### What is being asked
Repeat every record below exactly as it appears.

*** Records supplied ***

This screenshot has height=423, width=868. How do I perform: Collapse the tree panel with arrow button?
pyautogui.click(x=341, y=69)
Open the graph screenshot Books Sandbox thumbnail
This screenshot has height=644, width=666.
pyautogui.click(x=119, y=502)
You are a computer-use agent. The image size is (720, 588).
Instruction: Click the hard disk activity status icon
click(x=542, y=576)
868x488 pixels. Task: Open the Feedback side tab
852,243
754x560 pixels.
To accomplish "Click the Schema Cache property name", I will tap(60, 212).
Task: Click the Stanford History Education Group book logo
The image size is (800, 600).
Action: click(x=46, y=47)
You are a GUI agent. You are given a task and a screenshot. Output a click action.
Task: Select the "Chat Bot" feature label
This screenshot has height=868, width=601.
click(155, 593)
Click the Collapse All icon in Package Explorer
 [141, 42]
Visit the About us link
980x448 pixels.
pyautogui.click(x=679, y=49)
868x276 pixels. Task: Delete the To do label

*** End of Records supplied ***

### Solution to the problem
This screenshot has height=423, width=868. How do I perform: Collapse the tree panel with arrow button?
pyautogui.click(x=341, y=69)
Open the graph screenshot Books Sandbox thumbnail
This screenshot has height=644, width=666.
pyautogui.click(x=119, y=502)
You are a computer-use agent. The image size is (720, 588).
Instruction: Click the hard disk activity status icon
click(x=542, y=576)
868x488 pixels. Task: Open the Feedback side tab
852,243
754x560 pixels.
To accomplish "Click the Schema Cache property name", I will tap(60, 212).
Task: Click the Stanford History Education Group book logo
The image size is (800, 600).
Action: click(x=46, y=47)
You are a GUI agent. You are given a task and a screenshot. Output a click action.
Task: Select the "Chat Bot" feature label
This screenshot has height=868, width=601.
click(155, 593)
Click the Collapse All icon in Package Explorer
 [141, 42]
Visit the About us link
980x448 pixels.
pyautogui.click(x=679, y=49)
868x276 pixels. Task: Delete the To do label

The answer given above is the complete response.